> [EXERCISE]
Records follow. Print exactly the lines from the one that has "This screenshot has width=766, height=636." through the one that has "Given: Click the 雪山矿泉水 subtitle text", inclusive, and omit the pictures.

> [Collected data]
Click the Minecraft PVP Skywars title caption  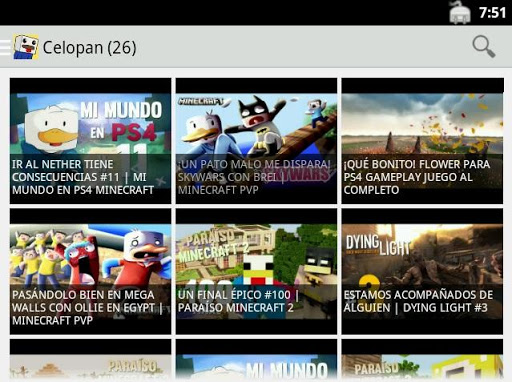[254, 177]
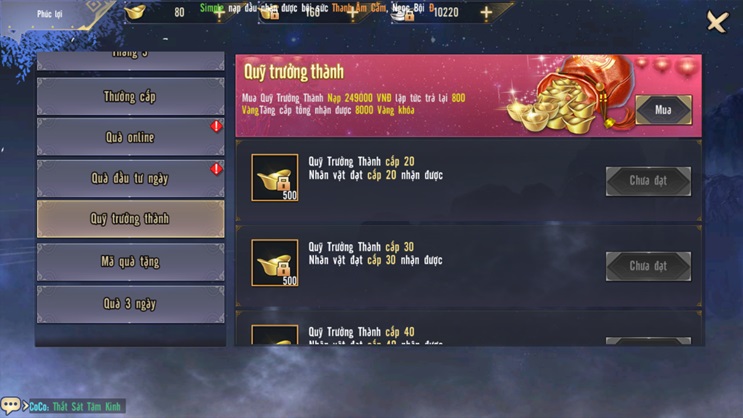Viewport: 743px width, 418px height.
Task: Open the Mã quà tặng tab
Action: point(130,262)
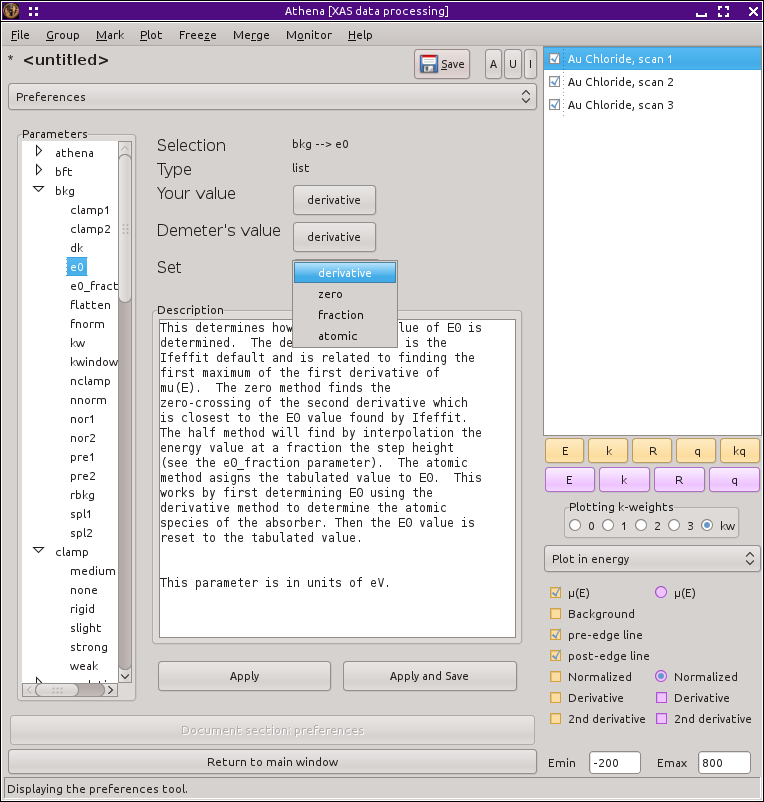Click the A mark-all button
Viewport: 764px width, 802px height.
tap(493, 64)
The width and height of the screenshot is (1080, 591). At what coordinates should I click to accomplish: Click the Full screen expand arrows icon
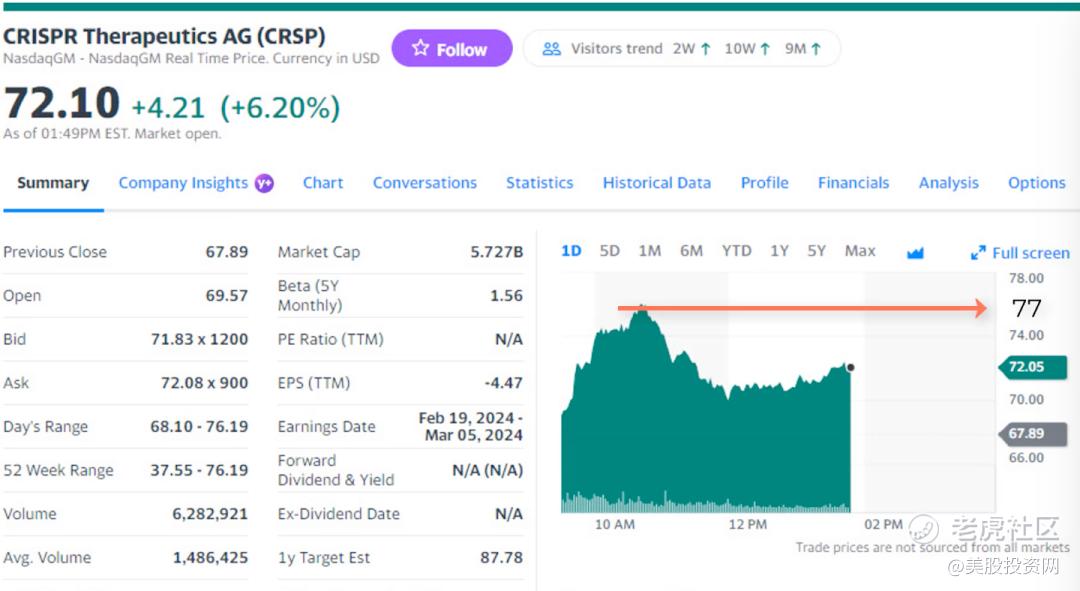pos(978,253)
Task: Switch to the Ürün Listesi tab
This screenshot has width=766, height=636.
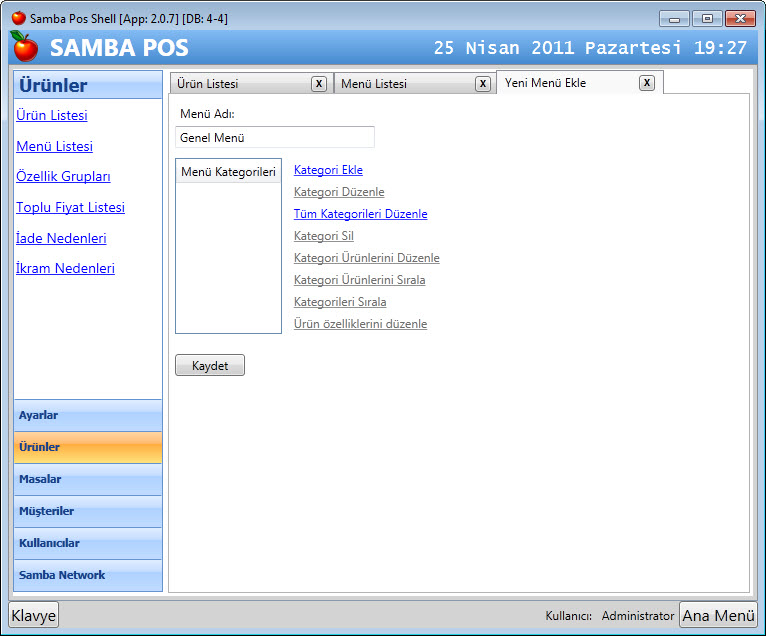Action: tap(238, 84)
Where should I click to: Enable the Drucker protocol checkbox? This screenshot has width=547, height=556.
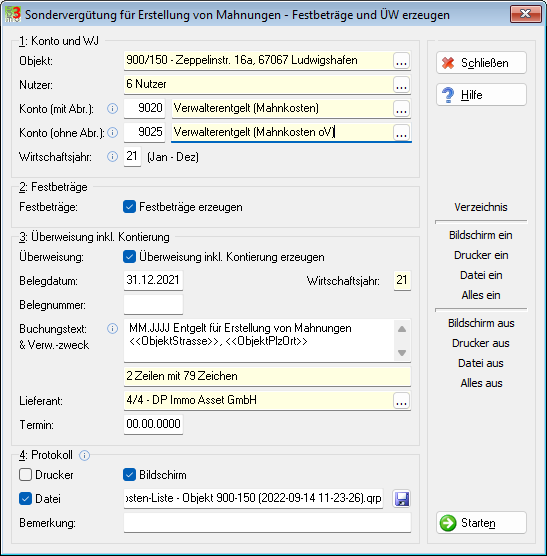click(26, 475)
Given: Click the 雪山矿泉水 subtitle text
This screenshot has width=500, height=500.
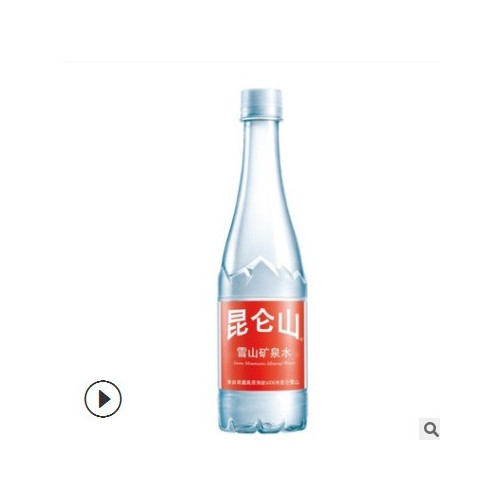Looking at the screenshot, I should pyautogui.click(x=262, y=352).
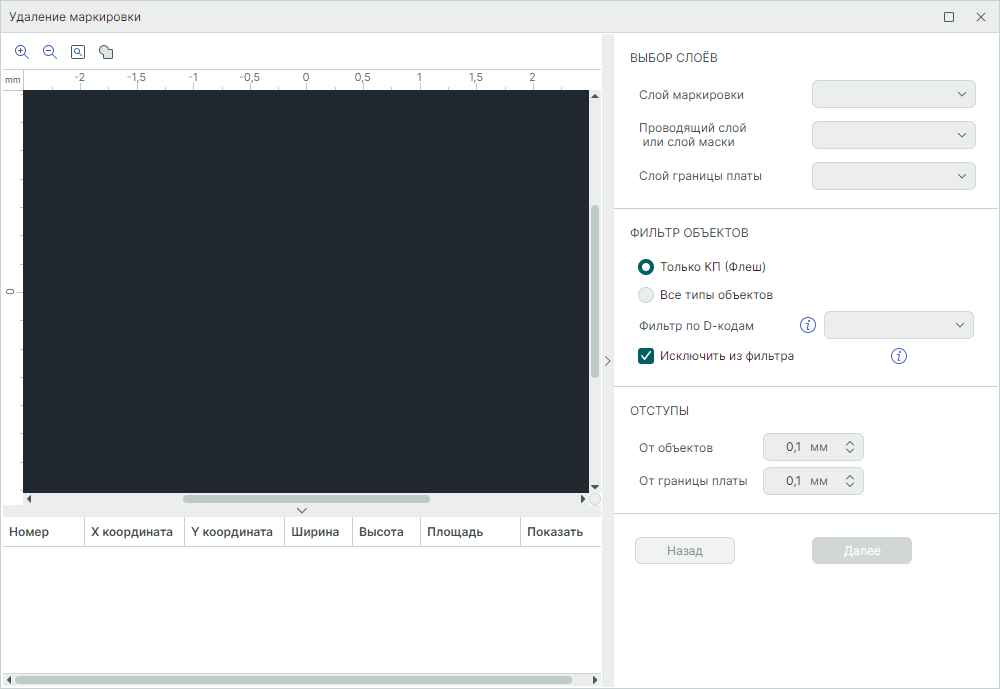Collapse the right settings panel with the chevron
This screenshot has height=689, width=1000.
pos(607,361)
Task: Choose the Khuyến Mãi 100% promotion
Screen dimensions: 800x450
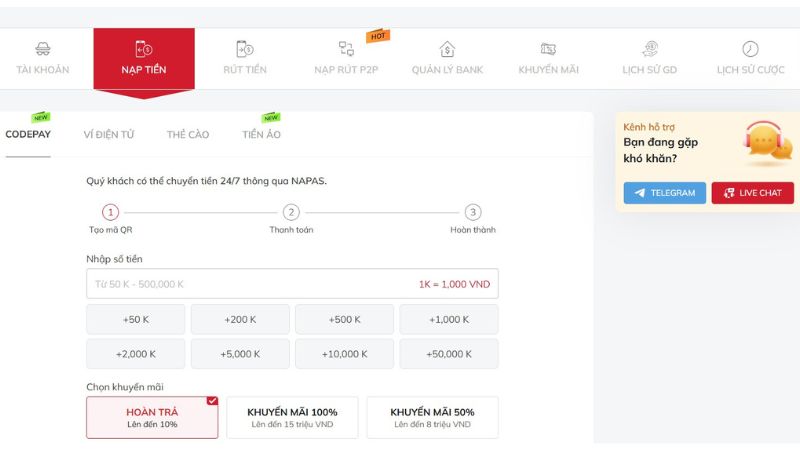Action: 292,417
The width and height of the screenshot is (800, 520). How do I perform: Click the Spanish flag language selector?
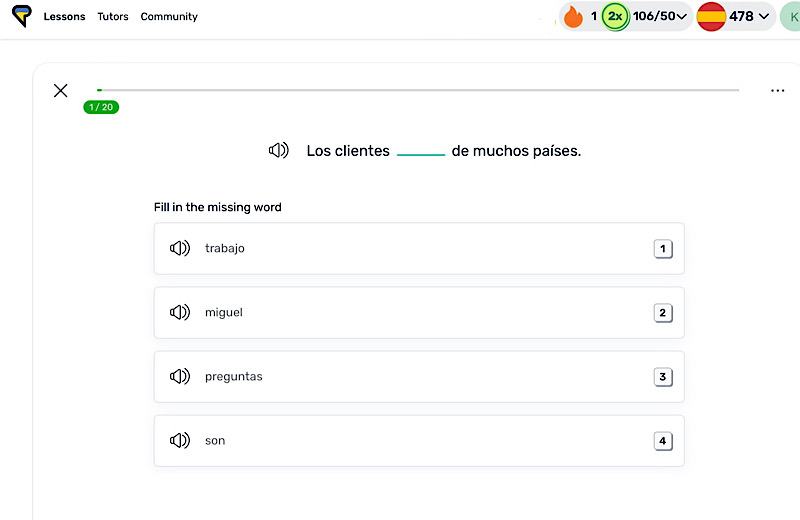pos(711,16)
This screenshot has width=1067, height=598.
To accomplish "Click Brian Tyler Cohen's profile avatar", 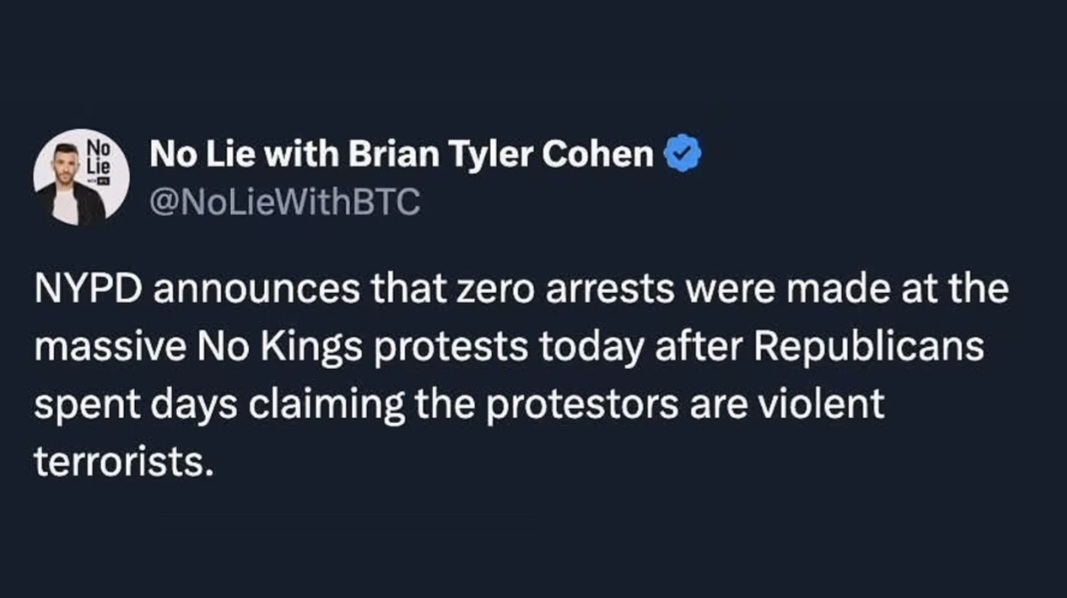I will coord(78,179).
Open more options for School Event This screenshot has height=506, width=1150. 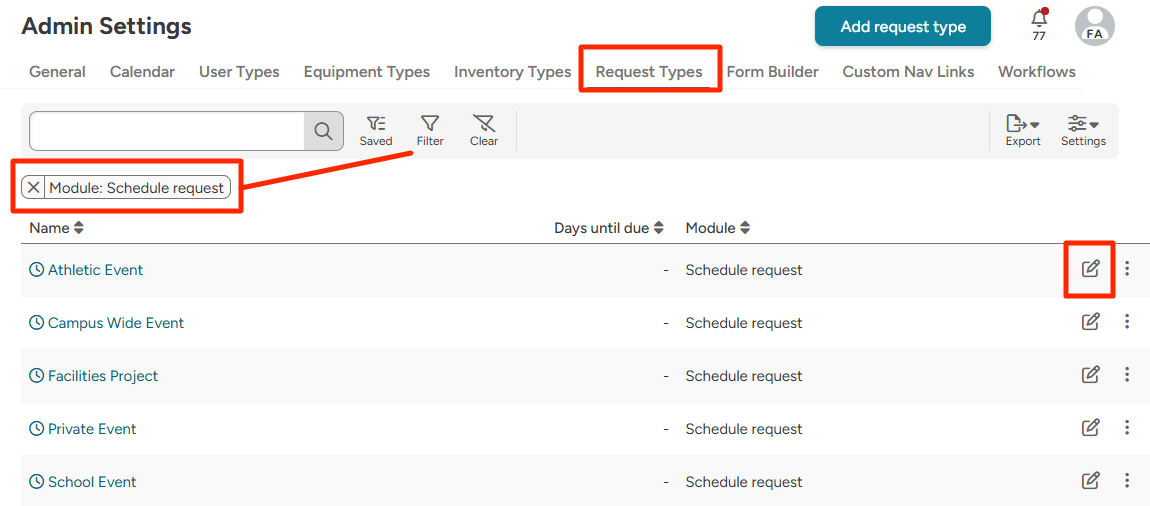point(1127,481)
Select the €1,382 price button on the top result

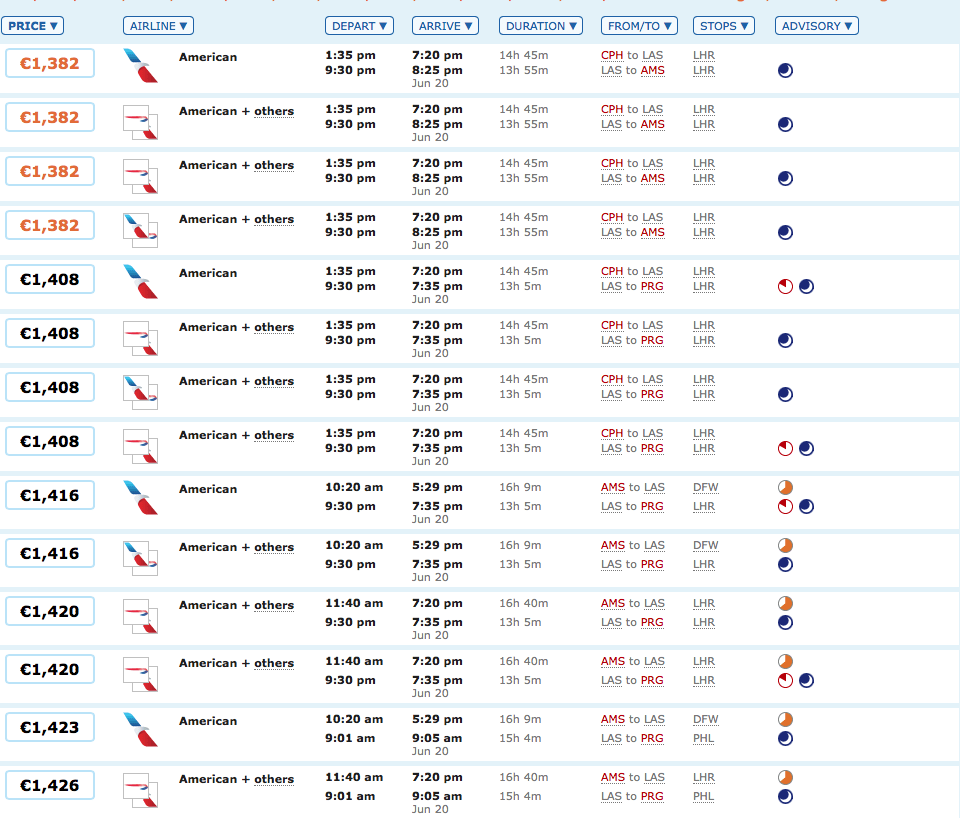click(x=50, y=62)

> [SOLUTION FOR THIS PROBLEM]
This screenshot has width=766, height=636.
Action: tap(238, 84)
Where should I click to: Enable the Drucker protocol checkbox? This screenshot has width=547, height=556.
click(26, 475)
Given: Click the 雪山矿泉水 subtitle text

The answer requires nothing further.